## Information shown

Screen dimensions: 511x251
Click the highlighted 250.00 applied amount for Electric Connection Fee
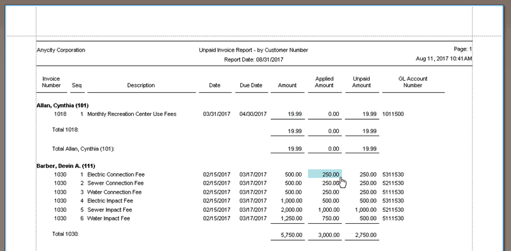tap(325, 174)
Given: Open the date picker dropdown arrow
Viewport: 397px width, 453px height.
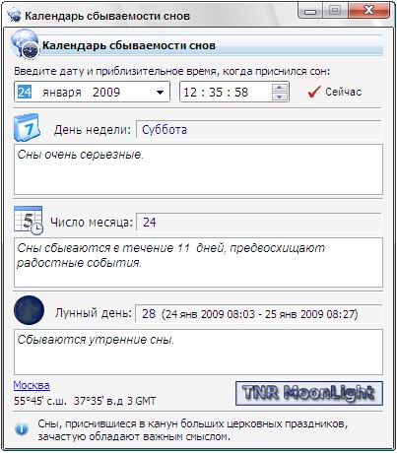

## Activity
Return exactly the line containing "Click the highlighted" and every line after it, up to and including the final line of the entries above. Pictures stay out.

## Written solution
Click the highlighted 250.00 applied amount for Electric Connection Fee
tap(325, 174)
Given: Open the date picker dropdown arrow
Viewport: 397px width, 453px height.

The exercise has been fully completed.